So, when someone makes a special beer, puts it in a special bottle and charges a special price for it, they are actually helping to rectify the situation that so many beer lovers complain about - and yet the brewers that do it will be virtually unable to sell their beer to that same set of beer lovers... Because they want to have their cake and eat it too, they want beer to be as special as wine, as respected as wine, to sit in its deserved place on the crisp white table cloth next to the $100 bottle of plonk... But god help you if you try to charge them the same sort of price for it as the wine! "Its only a beer after all"


----------



## pbrosnan (19/5/11)

Thirsty Boy said:


> Why would you not charge $25 a stubby if you knew you were able to sell it for that much? Don't you like money?
> 
> I have heard and read some very good, very convincing arguments to the tune that one of the reasons beer does not and cannot command the same respect and position on beverage lists in restaurants across the world as wine is that it is simply not expensive enough - not special enough. Beer is "ordinary" and no one wants ordinary on their wine list.

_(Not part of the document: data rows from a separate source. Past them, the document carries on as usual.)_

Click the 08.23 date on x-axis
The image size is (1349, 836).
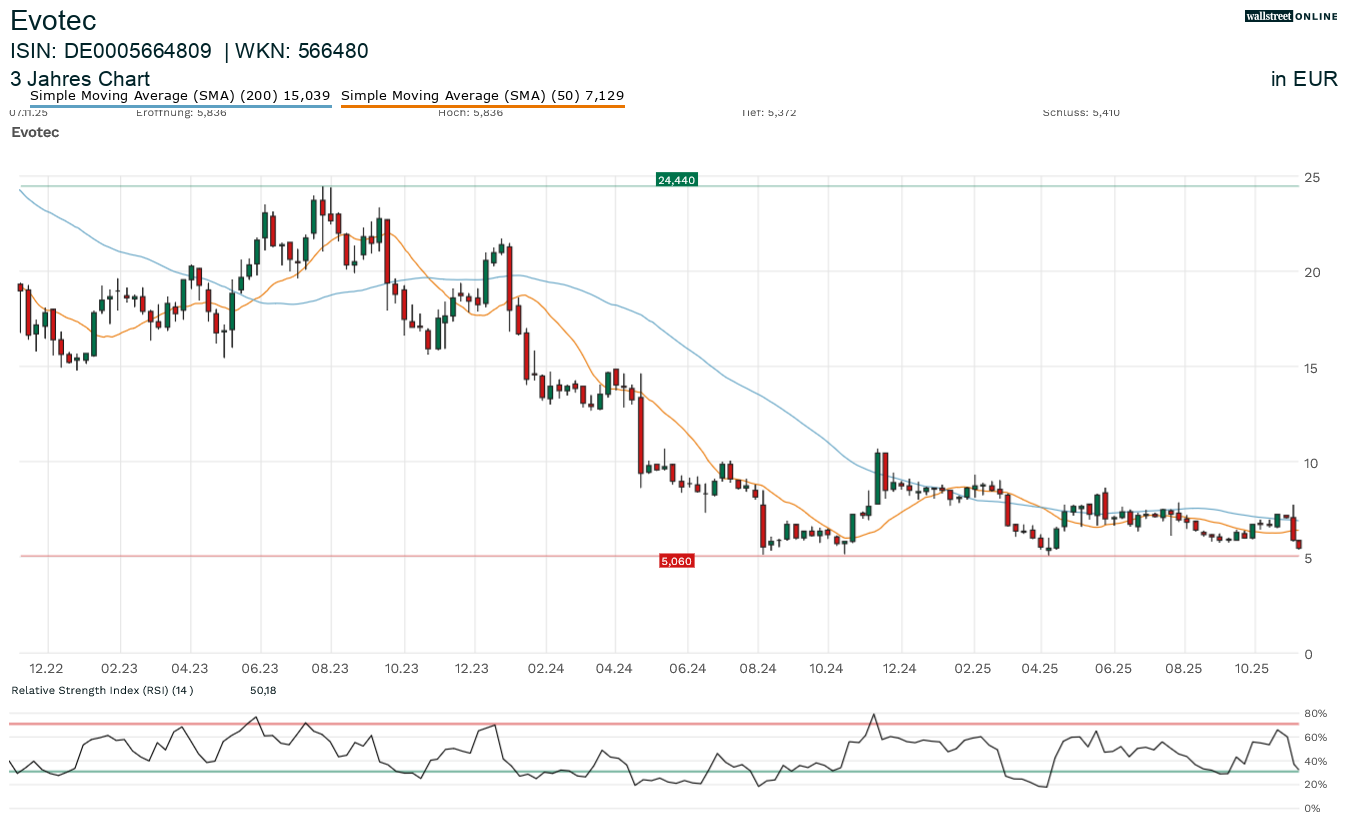331,668
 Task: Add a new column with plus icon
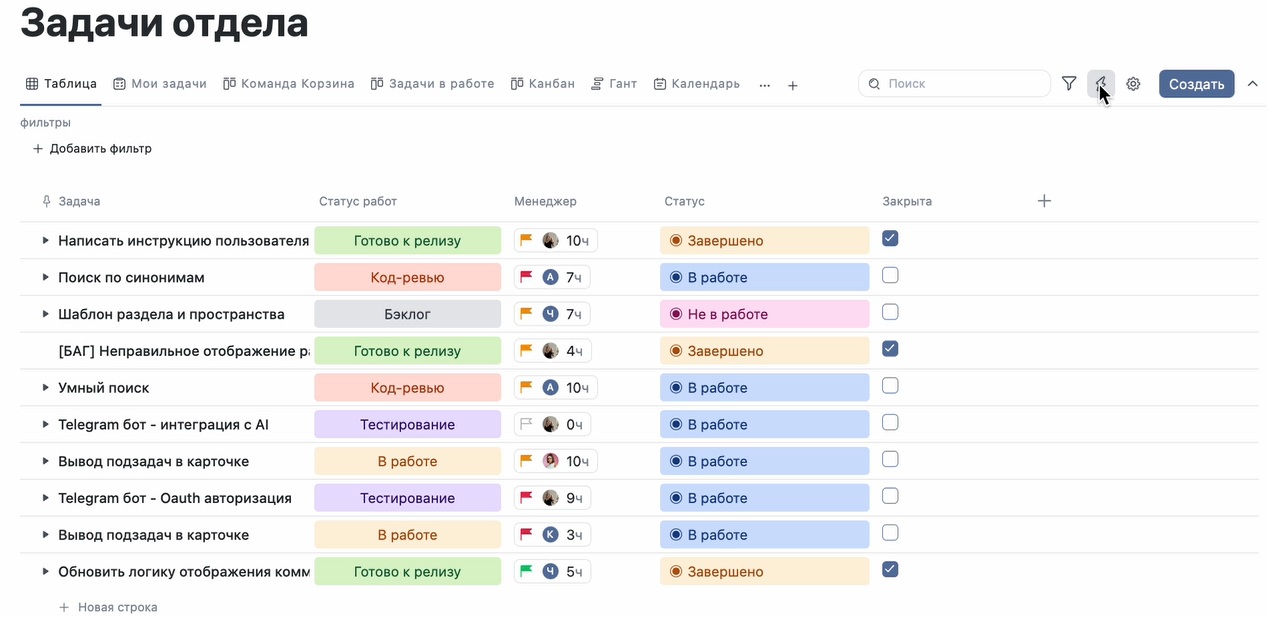1044,201
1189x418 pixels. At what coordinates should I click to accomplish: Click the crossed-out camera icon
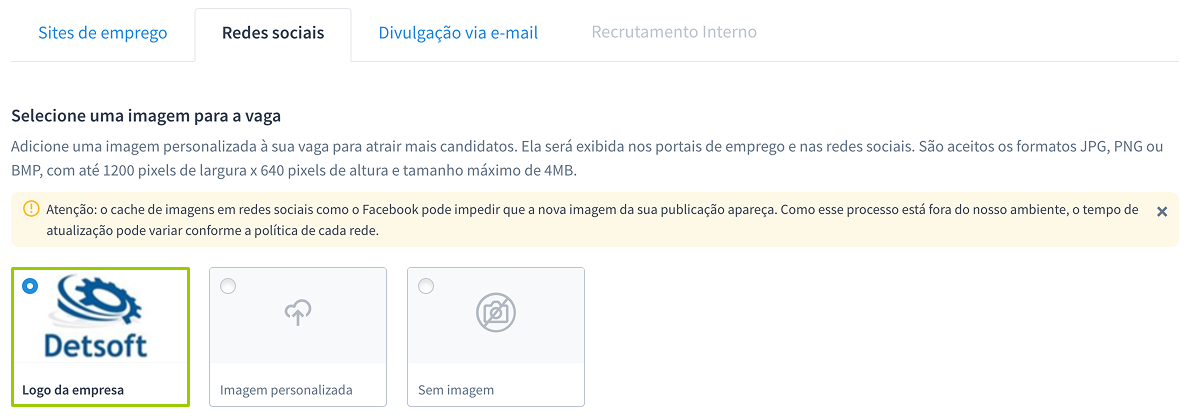coord(496,313)
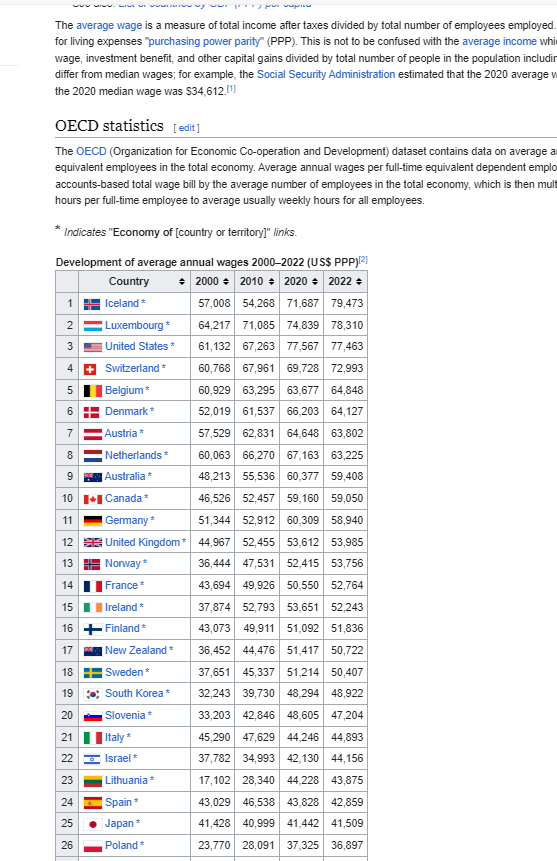This screenshot has height=861, width=557.
Task: Click the South Korea flag icon
Action: (92, 694)
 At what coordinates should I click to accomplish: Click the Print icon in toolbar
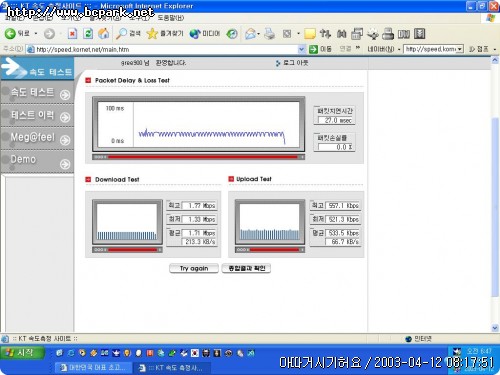click(x=269, y=34)
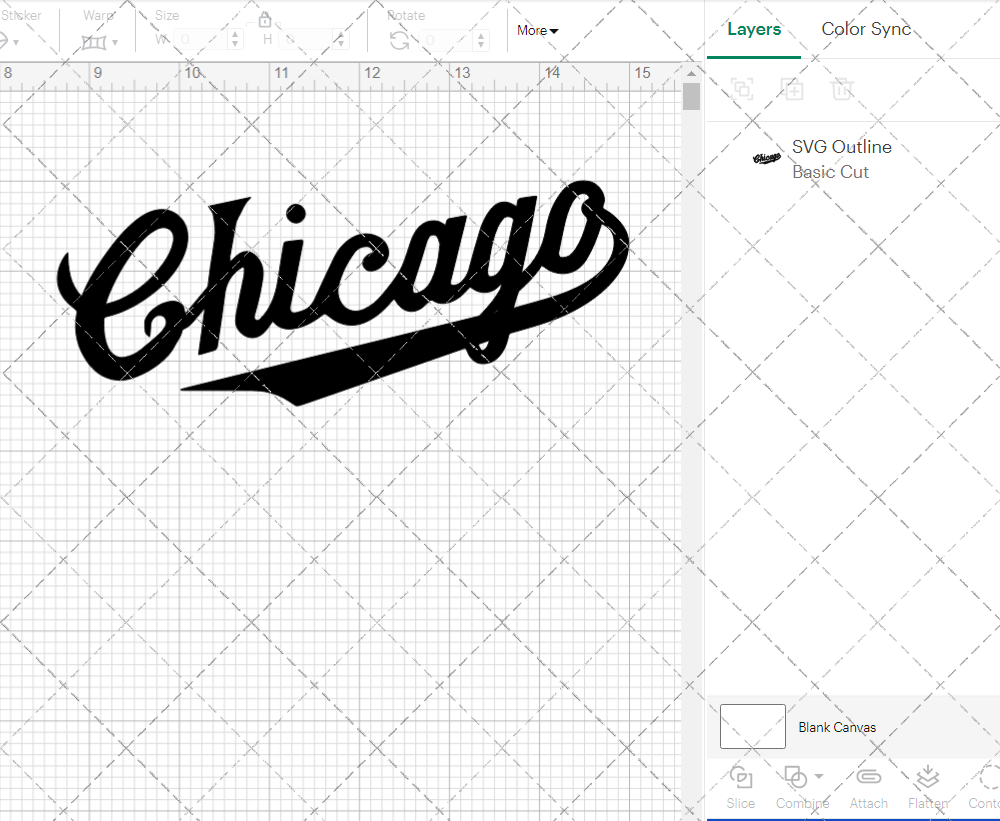Image resolution: width=1000 pixels, height=821 pixels.
Task: Switch to the Color Sync tab
Action: click(x=866, y=29)
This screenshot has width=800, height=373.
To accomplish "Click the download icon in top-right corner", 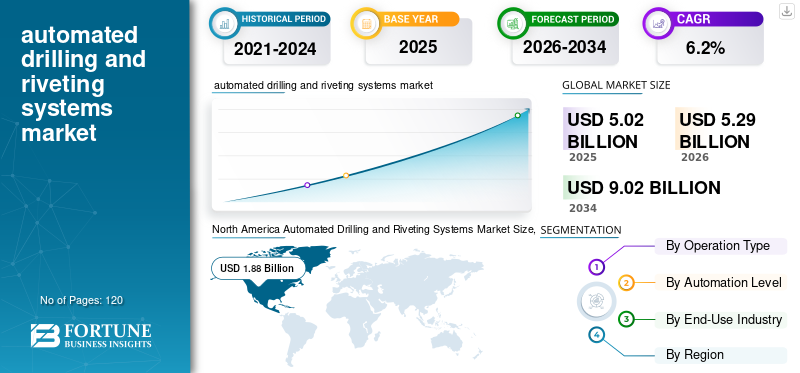I will tap(787, 11).
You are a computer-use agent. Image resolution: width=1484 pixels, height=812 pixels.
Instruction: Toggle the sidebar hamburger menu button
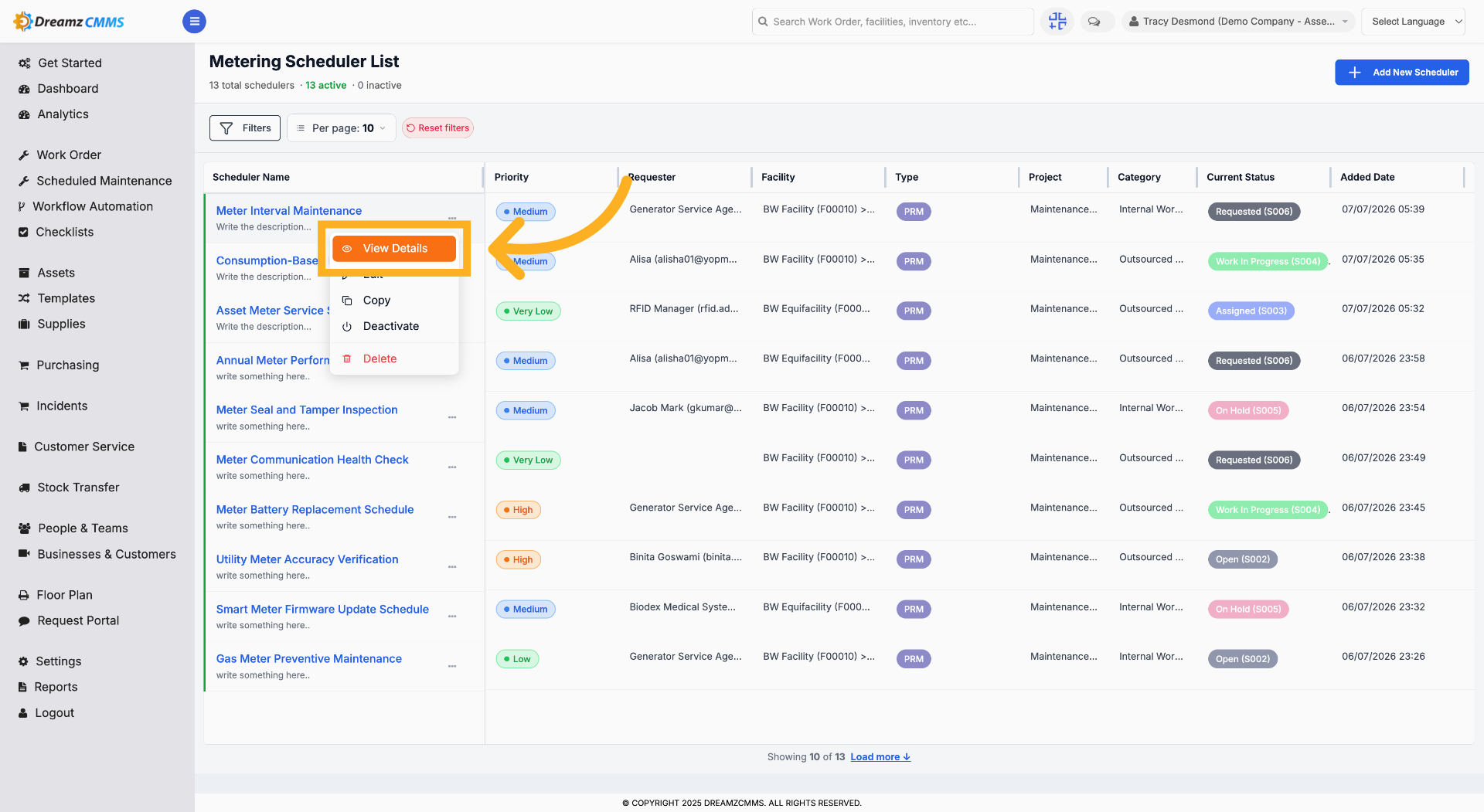coord(194,22)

Shhh, don't say it too loud they'll all want one. I mean seriously why do you care about the amount of respect that beer gets? Go to Belgium you'll find plenty of respect there, at reasonable prices as well. Look at the US, some of the best beer in the world at very affordable prices. The wine scene is overloaded with obfuscating, self-agrandising opinion (search YouTube for "Posh Nosh" and listen to Richard E. Grant's excellent satire of wine appreciation), if beer can avoid this tendency then so much the better.


----------



## Supra-Jim (19/5/11)

pbrosnan said:


> Shhh, don't say it too loud they'll all want one. I mean seriously why do you care about the amount of respect that beer gets? Go to Belgium you'll find plenty of respect there, at reasonable prices as well. Look at the US, some of the best beer in the world at very affordable prices. The wine scene is overloaded with obfuscating, self-agrandising opinion (search YouTube for "Posh Nosh" and listen to Richard E. Grant's excellent satire of wine appreciation), if beer can avoid this tendency then so much the better.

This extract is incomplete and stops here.